### Given request
Rewrite the records from the line with "Given: Check the" to the line with "Action: point(482,61)", putting "button" in place of "icon" and leaving everything else unchanged. Omit the pictures from your answer.

### Material for this task
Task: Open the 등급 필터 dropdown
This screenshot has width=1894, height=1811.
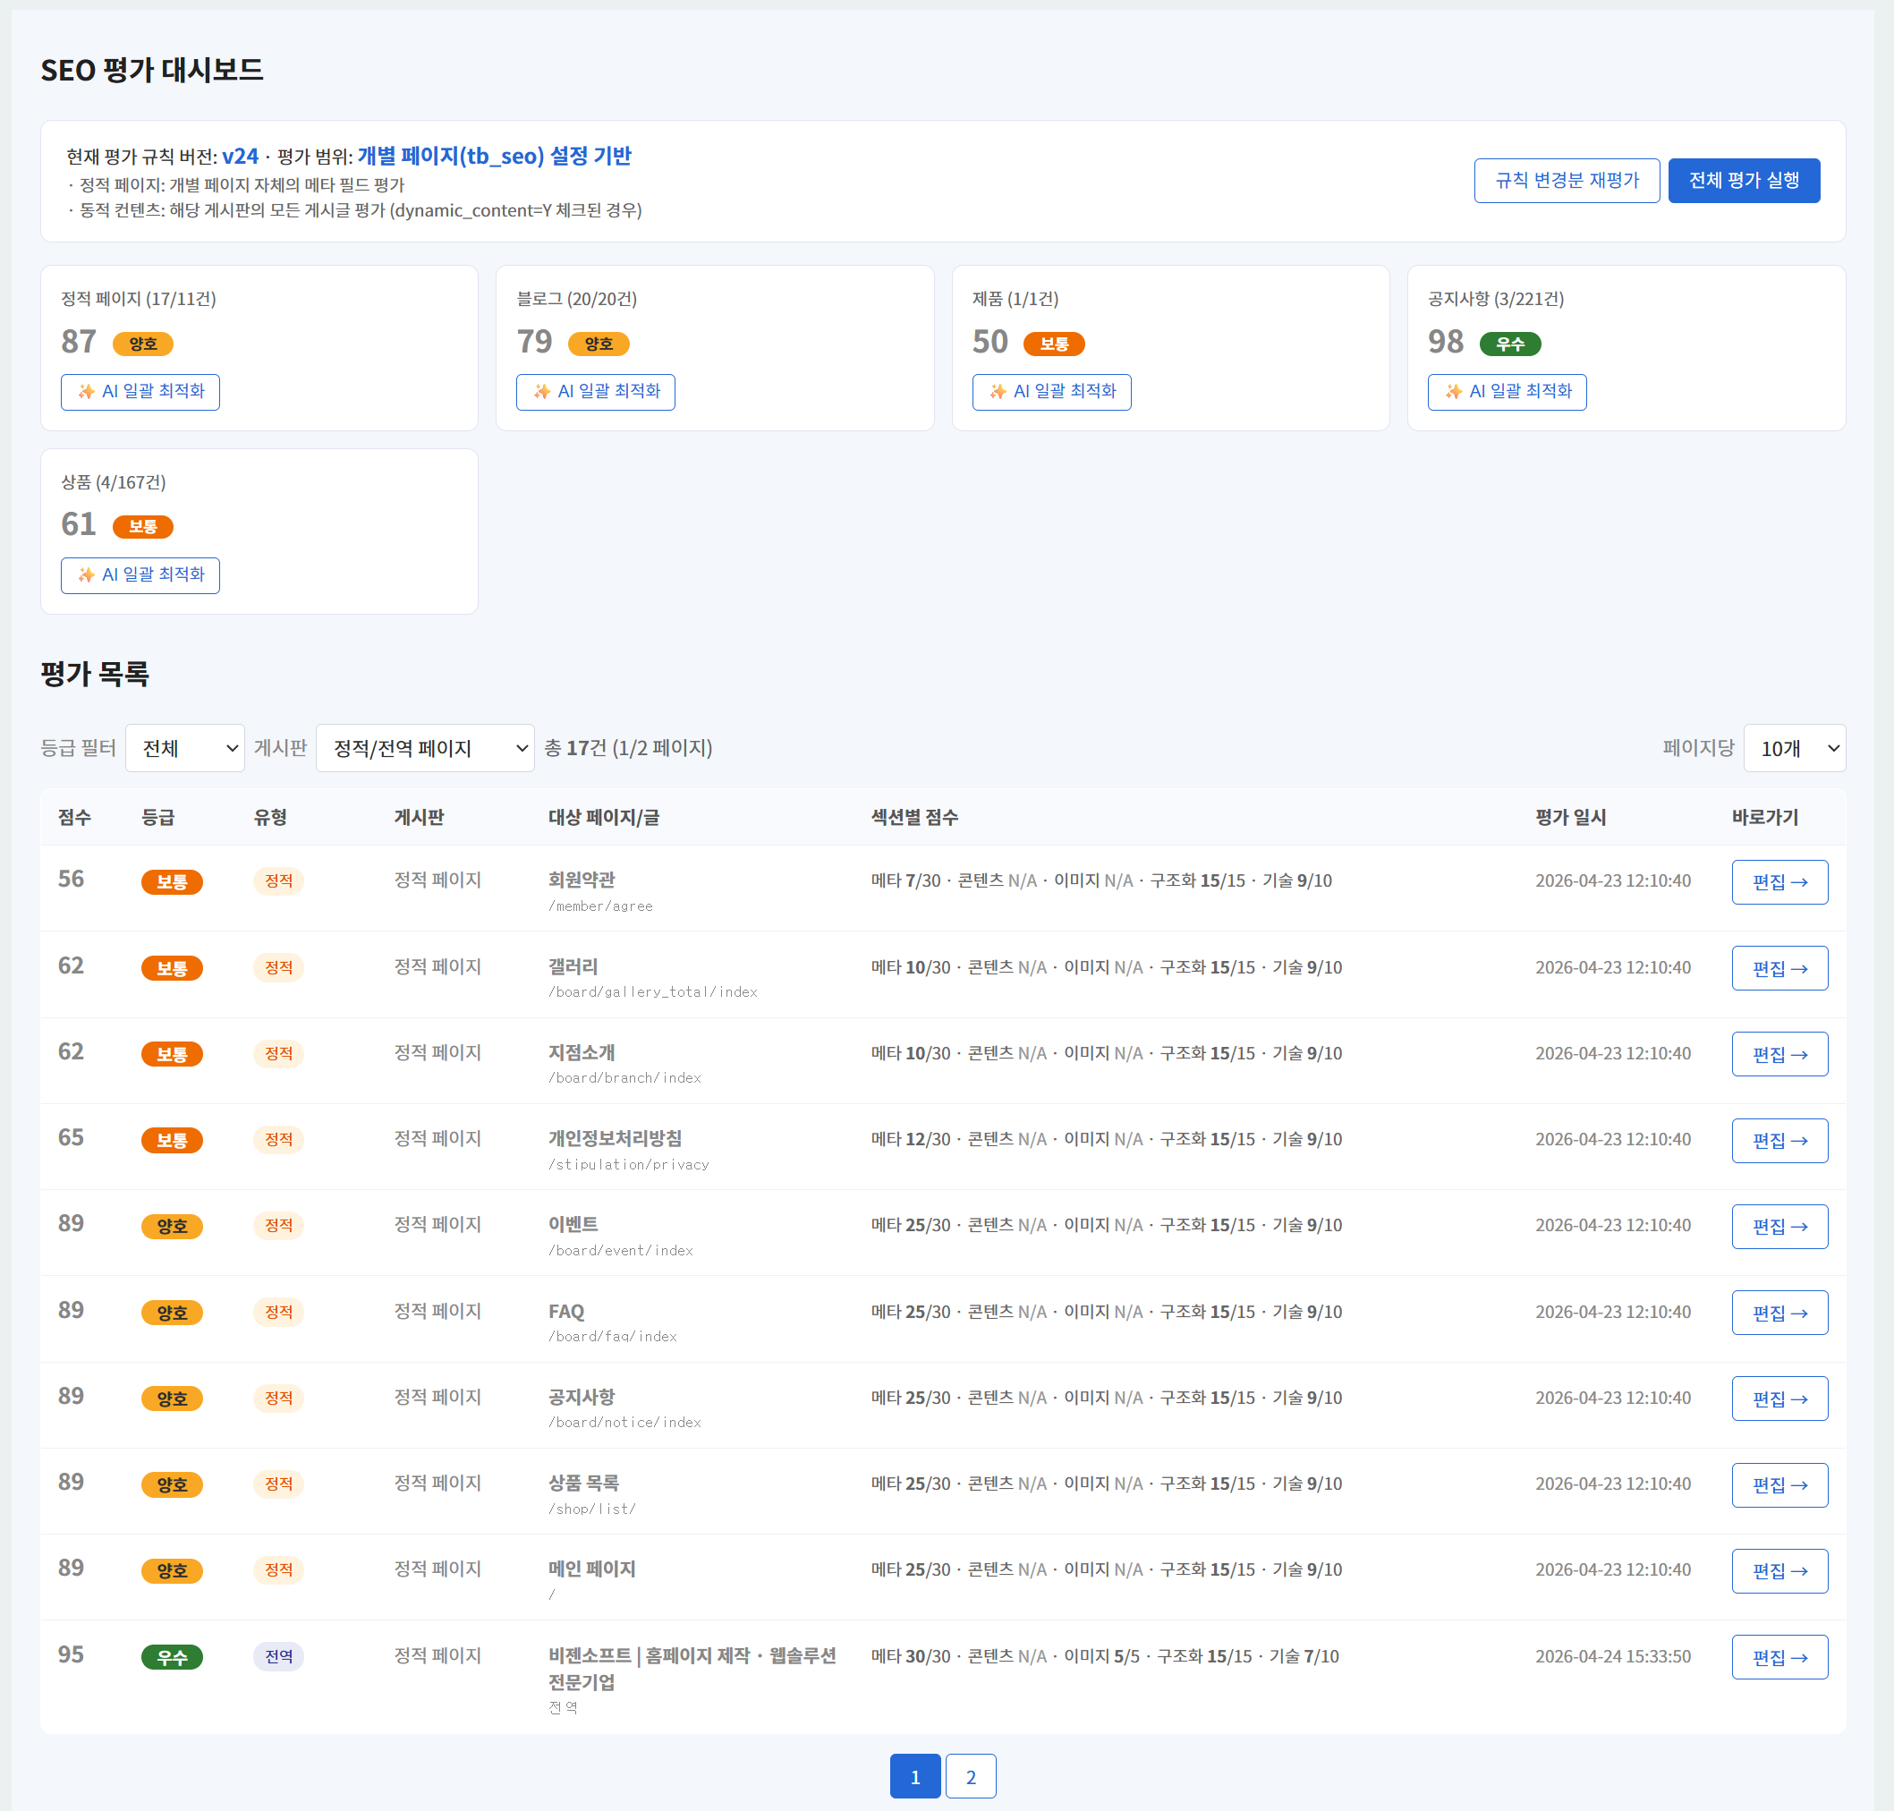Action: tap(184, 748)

---

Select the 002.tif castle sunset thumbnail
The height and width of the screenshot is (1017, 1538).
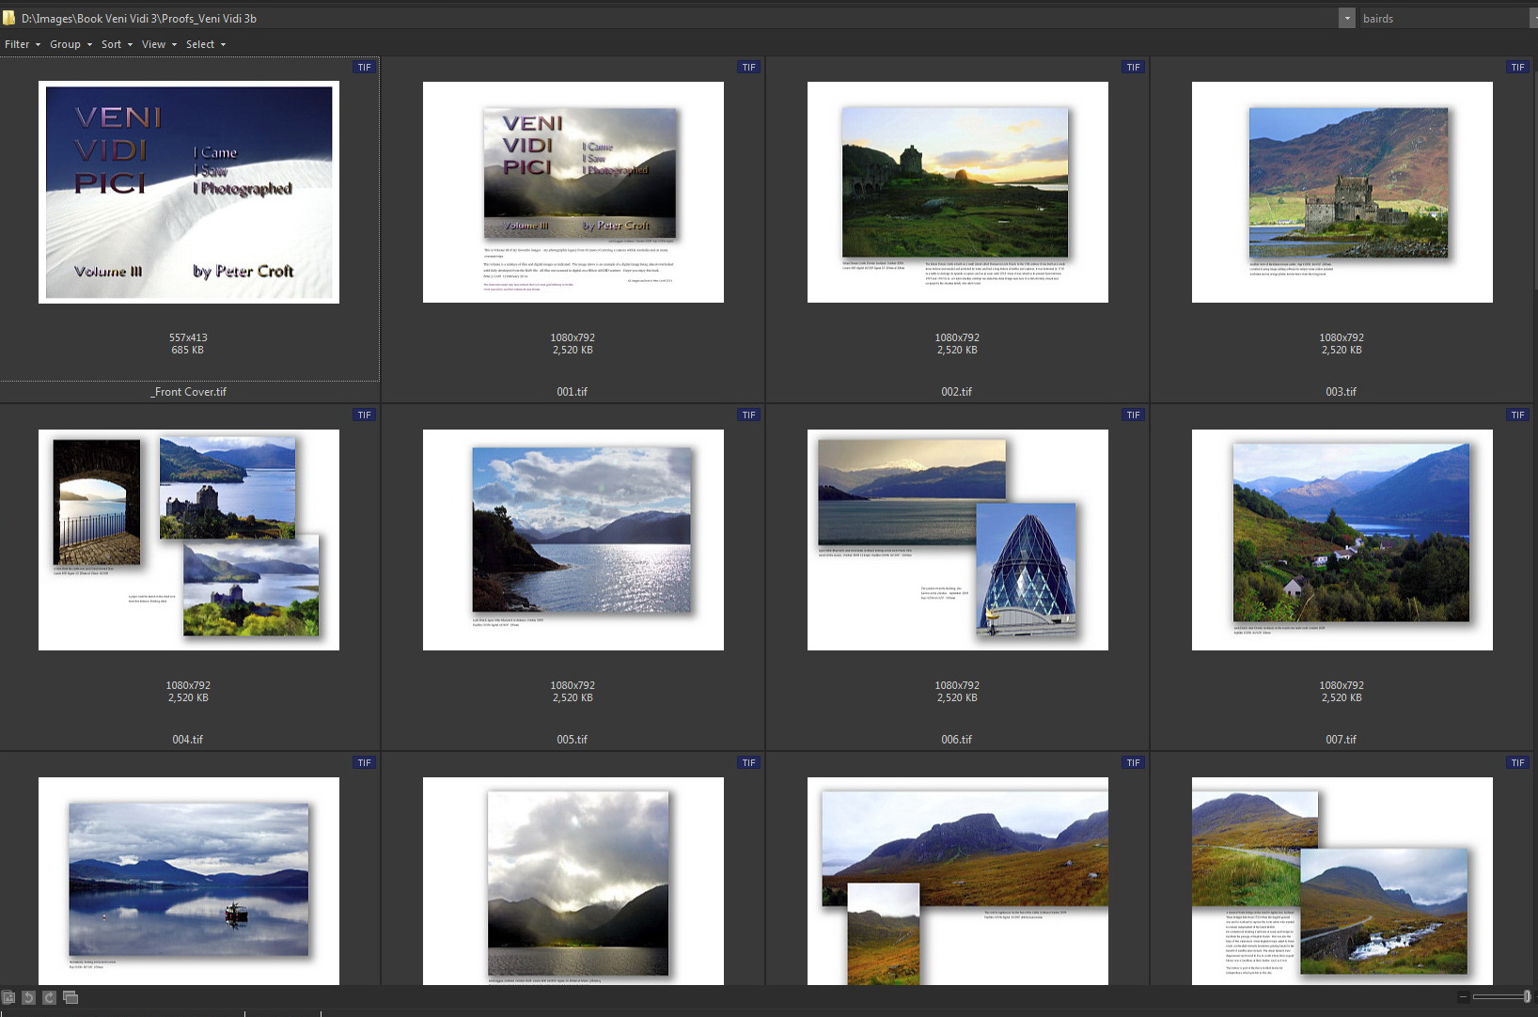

---

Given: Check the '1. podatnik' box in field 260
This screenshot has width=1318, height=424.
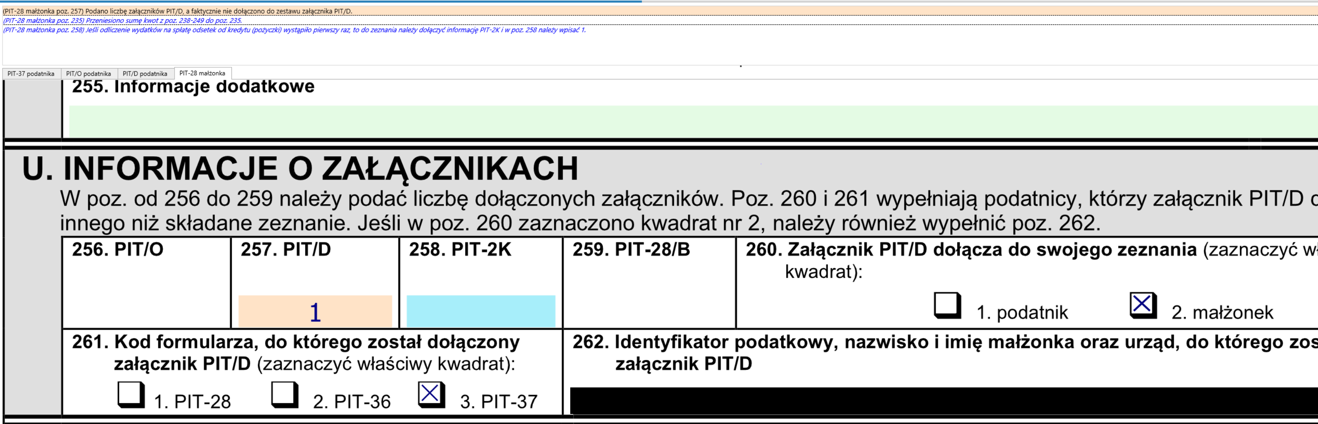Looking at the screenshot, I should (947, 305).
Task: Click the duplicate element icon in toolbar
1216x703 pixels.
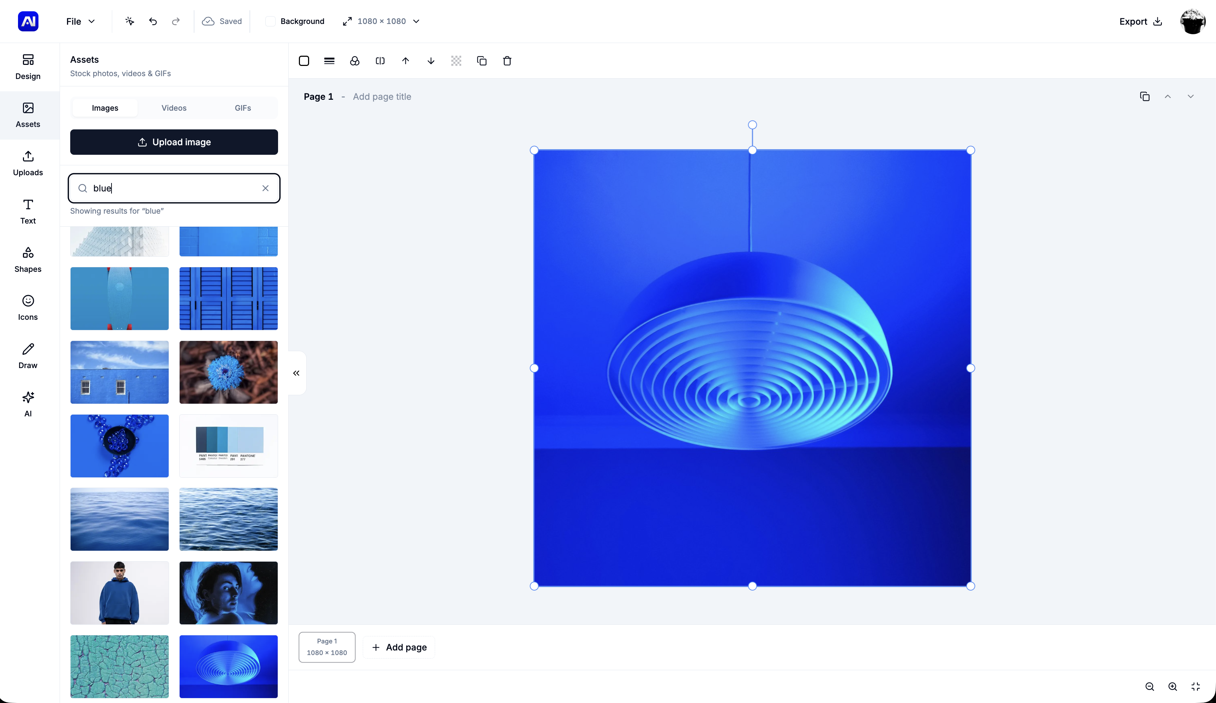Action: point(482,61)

### Response
Given: Check the '1. podatnik' box in field 260
This screenshot has width=1318, height=424.
Looking at the screenshot, I should (947, 305).
Task: Click the duplicate element button in toolbar
1216x703 pixels.
Action: point(482,61)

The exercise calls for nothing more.